After today's decisions, a man's property may only be taken away by a unanimous jury vote, yet he can be stripped of his liberty by a lesser standard. How can that result be squared with the law of the land as expressed in the settled and traditional requirements of procedural due process?
— Justice William O. Douglas

Justice Douglas also dissented stating that the majority opinion "diminishes the reliability of a jury" as it prevents the minority of jurors to convince the majority to convict/acquit or to urge the majority to convict on a smaller offense, and it disproportionally allows prosecutors in jurisdictions with laws that allow the conviction under a less-than-unanimous charge to have a greater odds of convicting a defendant.

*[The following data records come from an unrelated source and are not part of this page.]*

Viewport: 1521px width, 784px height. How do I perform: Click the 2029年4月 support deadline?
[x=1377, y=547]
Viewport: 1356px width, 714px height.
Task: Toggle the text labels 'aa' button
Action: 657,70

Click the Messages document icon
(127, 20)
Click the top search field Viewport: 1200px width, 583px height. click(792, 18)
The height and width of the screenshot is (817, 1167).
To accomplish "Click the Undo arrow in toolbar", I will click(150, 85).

==== Justice Brennan's dissent ====
Justice Brennan dissent which is joined by Justice Marshall, highlighted his view that all members of the jury shall have their voice be heard and a unanimous jury assures such and does not disregard the viewpoints of any juror.

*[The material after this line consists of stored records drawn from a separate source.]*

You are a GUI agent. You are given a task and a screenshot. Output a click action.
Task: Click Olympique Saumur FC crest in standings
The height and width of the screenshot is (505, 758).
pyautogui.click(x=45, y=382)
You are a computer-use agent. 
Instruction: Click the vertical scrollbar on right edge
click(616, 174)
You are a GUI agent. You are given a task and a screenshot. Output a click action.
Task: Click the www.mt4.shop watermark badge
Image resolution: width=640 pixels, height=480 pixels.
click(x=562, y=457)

==== Justice Steward's dissent ====
Justice Steward dissent joined by both Justice Brennan and Marshall viewed that it is necessary for a unanimous jury trial as it ensures a fair trial and is the best way of having a jury trial due to its history.

He wrote:

The requirement that the verdict of the jury be unanimous, surely as important as these other constitutional requisites, preserves the jury's function in linking law with contemporary society. It provides the simple and effective method endorsed by centuries of experience and history to combat the injuries to the fair administration of justice that can be inflicted by community passion and prejudice.
— Justice Potter Steward

==== Justice Marshall's dissent ====
Justice Marshall dissent that is joined by Justice Brennan, states that the very fact that a minority of 3 juror not agreeing with the others in regard to the case meant that they were unsuccessfully persuaded by the state, which showed a reasonable doubt. He argued that the state could very well hold a retrial in the case where there is an impasse and that would not violate the double jeopardy clause of the fifth amendment to the United States Constitution. He added his disagreement with the majority that a single juror could be "irrational" when making their decision by stating that the court would have already analyzed the jurors' rationality during voir dire.

== Subsequent cases ==

This law remained on the books until 2018, where the citizens of Louisiana voted for and passed Louisiana Amendment 2 (the Unanimous Jury Verdict for Felony Trial Amendment). This amended Section 17(A) of Article I of the Constitution of Louisiana. This made Louisiana the second last state to have a unanimous jury for conviction in the United States of America.

Louisiana Amendment 2 (2018)
| YES votes | NO votes | % of YES Votes | % of NO votes | Outcome |
|---|---|---|---|---|
| 938,182 | 519,731 | 64.35% | 35.65% | PASSED |

The United States Supreme Court eventually overturned this case in 2020. In the case, Ramos v. Louisiana, the court ruled that all criminal conviction needed a unanimous jury.